▸ **Exercise goal**: From the entries below, write out exactly the lines between the line holding "Given: Click the" and the line holding "Click the Events", inclusive, excluding any pictures.
=== Information given ===
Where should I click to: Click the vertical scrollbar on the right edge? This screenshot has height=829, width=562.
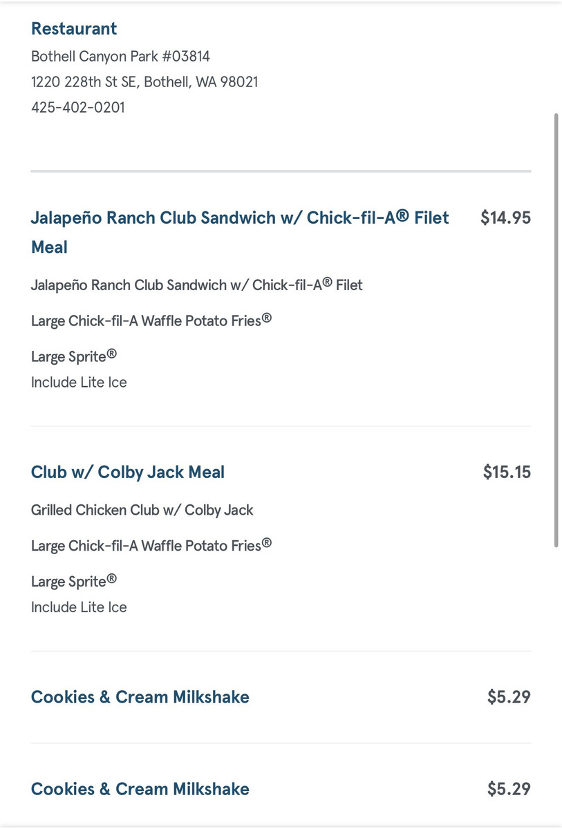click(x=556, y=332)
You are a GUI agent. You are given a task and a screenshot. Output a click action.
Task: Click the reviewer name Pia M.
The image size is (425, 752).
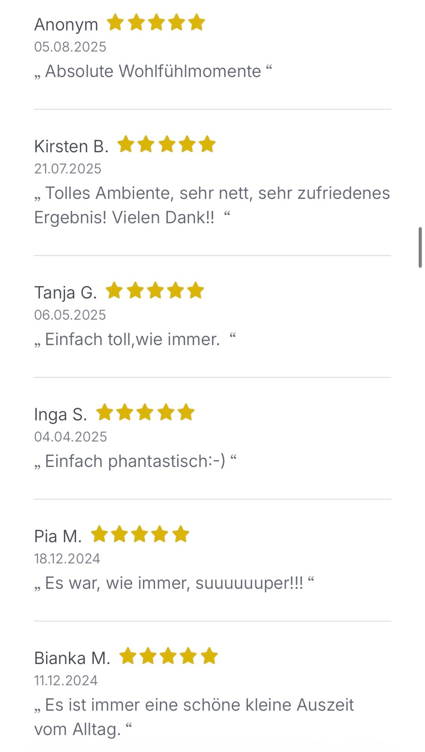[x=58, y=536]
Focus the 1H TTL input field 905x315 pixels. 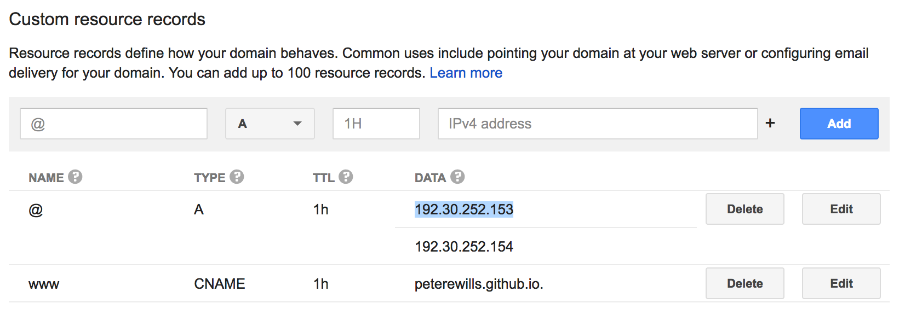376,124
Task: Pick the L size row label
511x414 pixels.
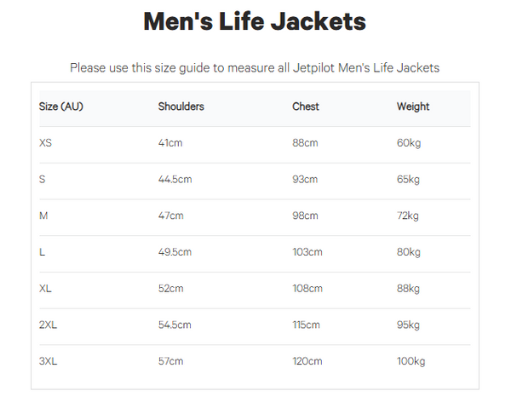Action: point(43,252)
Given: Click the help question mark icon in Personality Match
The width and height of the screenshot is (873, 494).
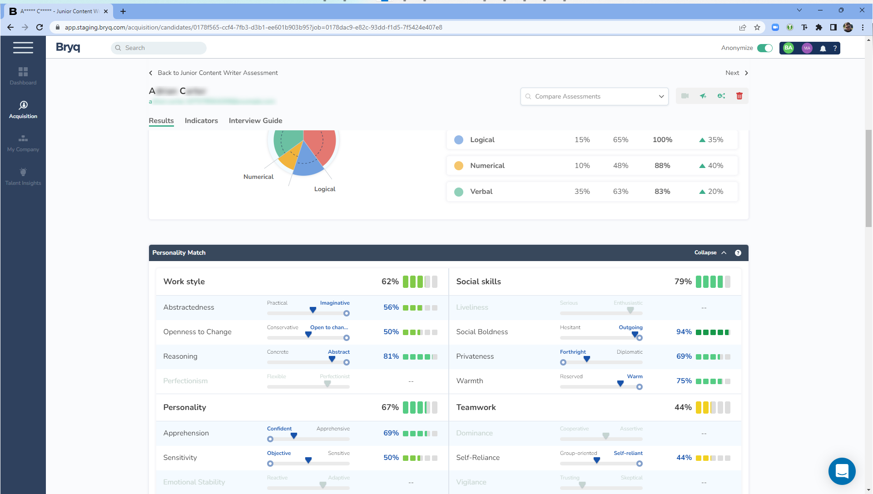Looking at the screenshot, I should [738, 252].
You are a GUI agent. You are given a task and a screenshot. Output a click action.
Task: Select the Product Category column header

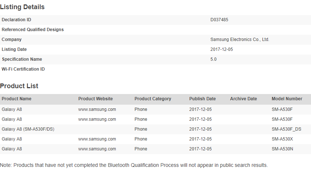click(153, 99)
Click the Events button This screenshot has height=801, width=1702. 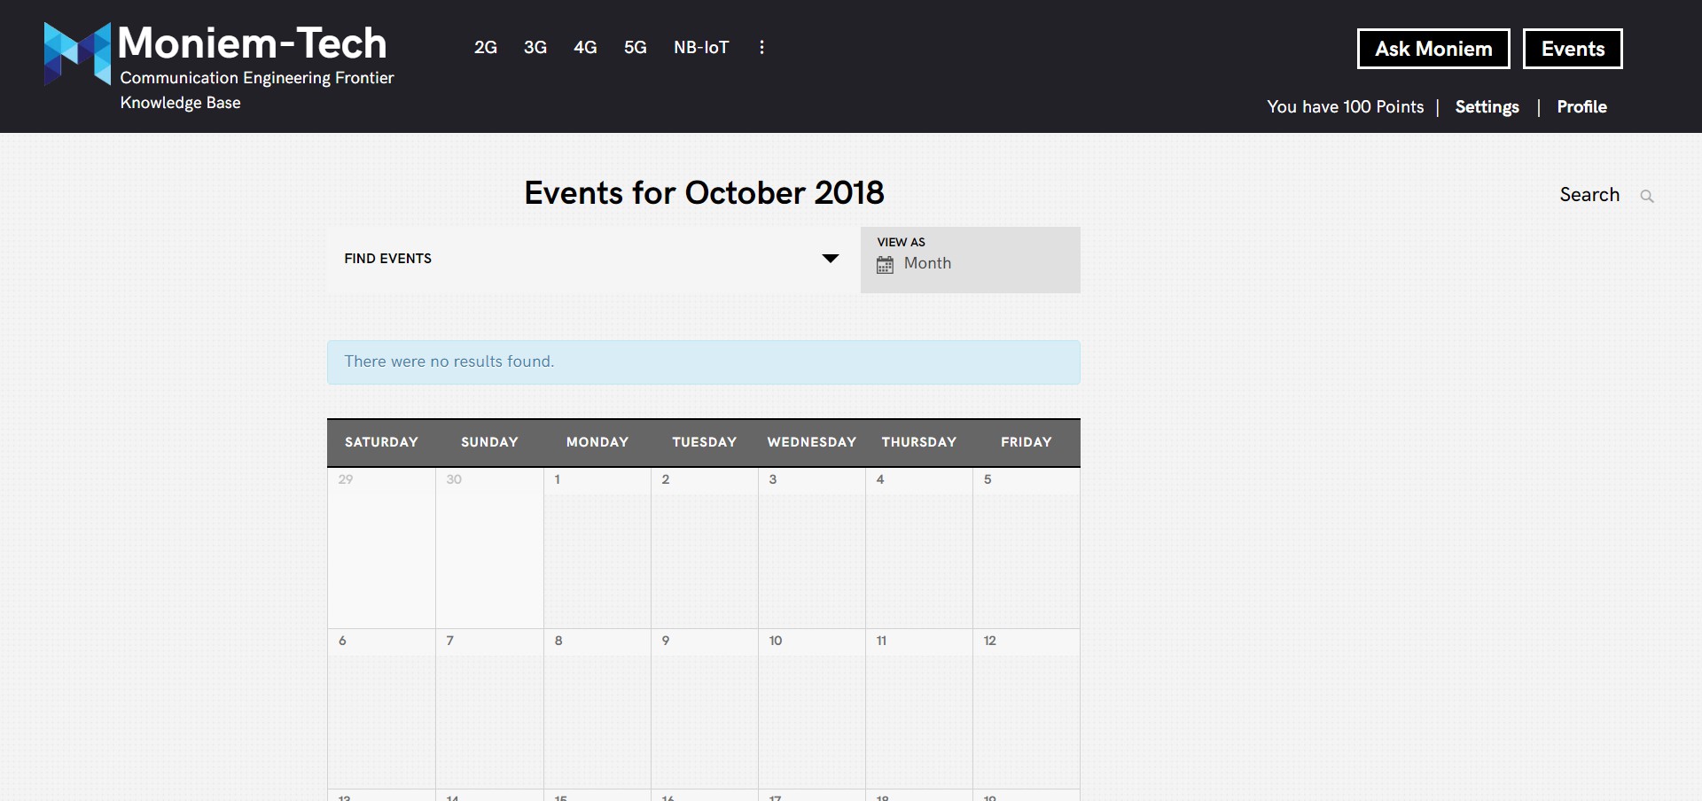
===
=== Information given ===
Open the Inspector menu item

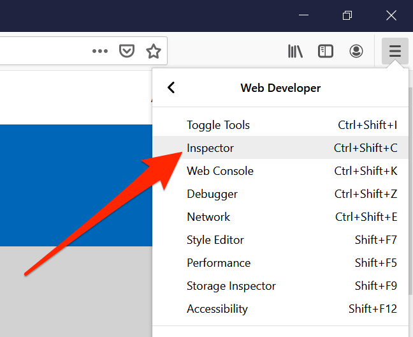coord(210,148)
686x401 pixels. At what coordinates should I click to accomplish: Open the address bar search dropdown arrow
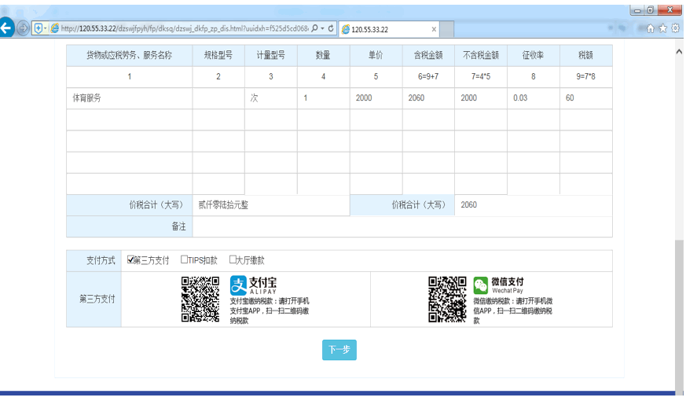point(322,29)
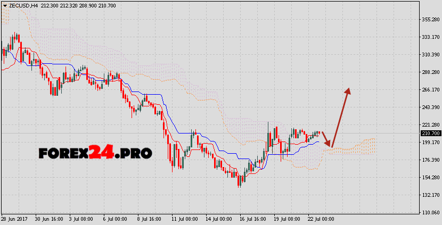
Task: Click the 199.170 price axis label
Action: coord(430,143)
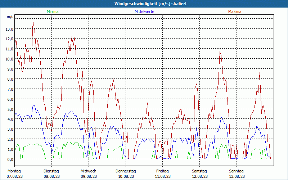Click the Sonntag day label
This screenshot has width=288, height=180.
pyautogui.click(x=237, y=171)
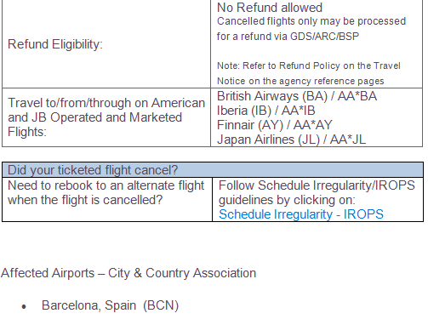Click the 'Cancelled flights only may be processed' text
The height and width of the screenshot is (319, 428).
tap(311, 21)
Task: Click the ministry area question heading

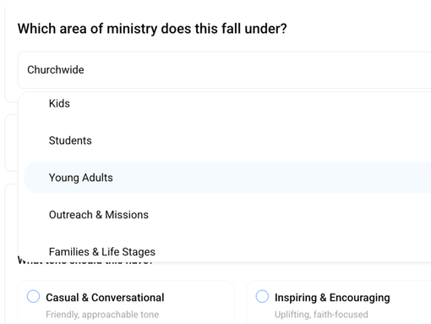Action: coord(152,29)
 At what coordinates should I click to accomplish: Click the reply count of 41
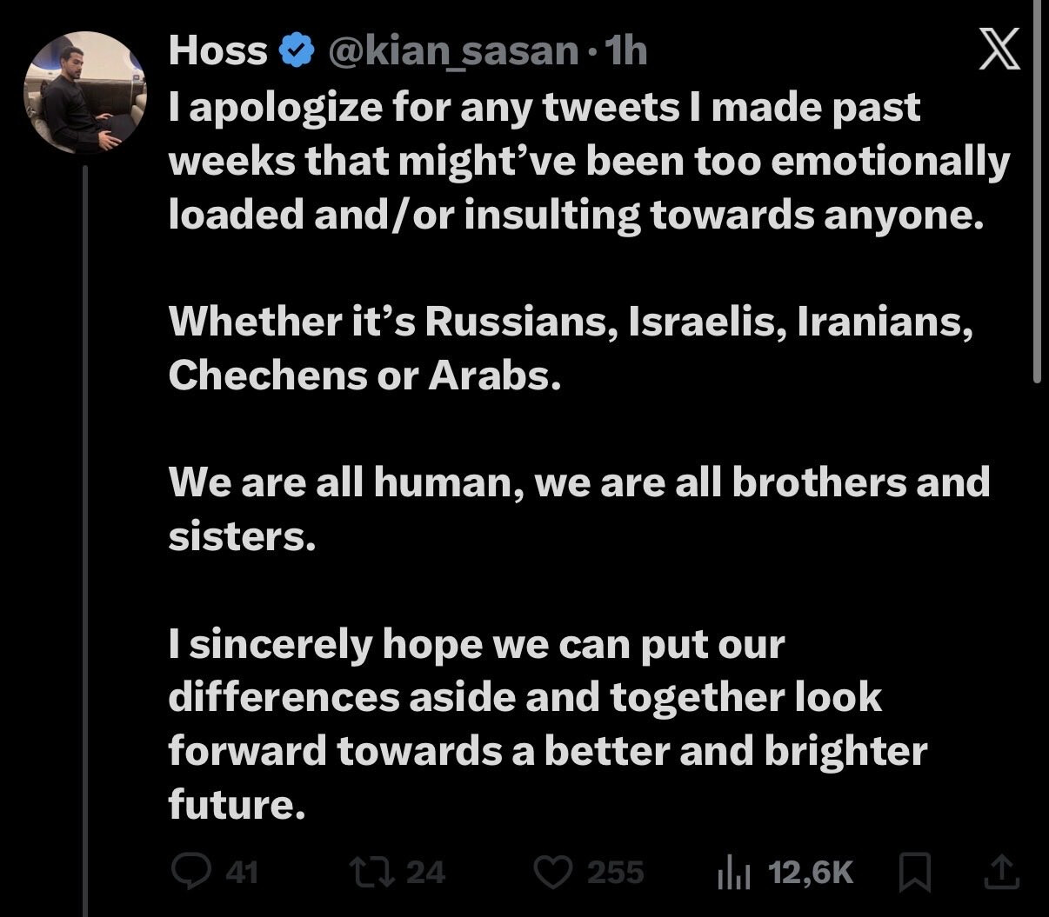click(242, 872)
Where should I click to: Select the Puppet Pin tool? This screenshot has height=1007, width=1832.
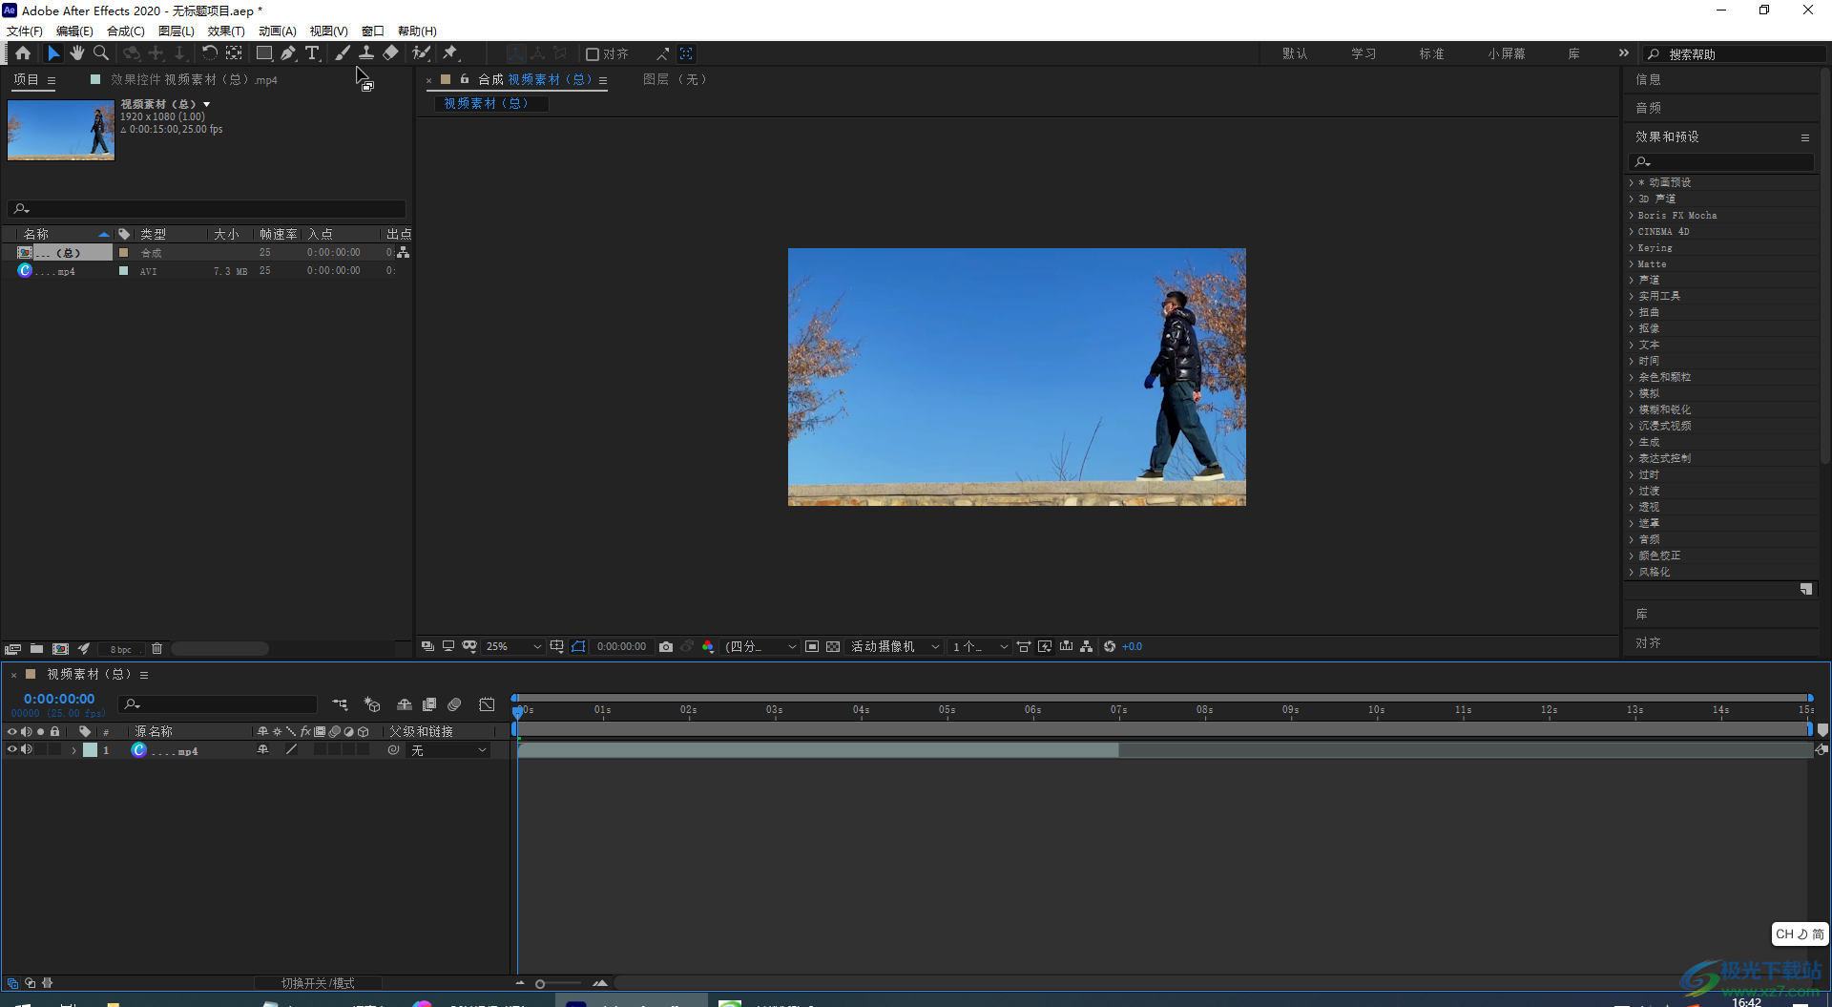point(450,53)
===
▸ **Response below**:
Given: Click the help question mark icon in Personality Match
The width and height of the screenshot is (873, 494).
Looking at the screenshot, I should [738, 252].
You are a GUI agent. You are given a task and a screenshot. Output a click action.
Task: Select the Product Category column header

click(153, 99)
Click the Events button This screenshot has height=801, width=1702. 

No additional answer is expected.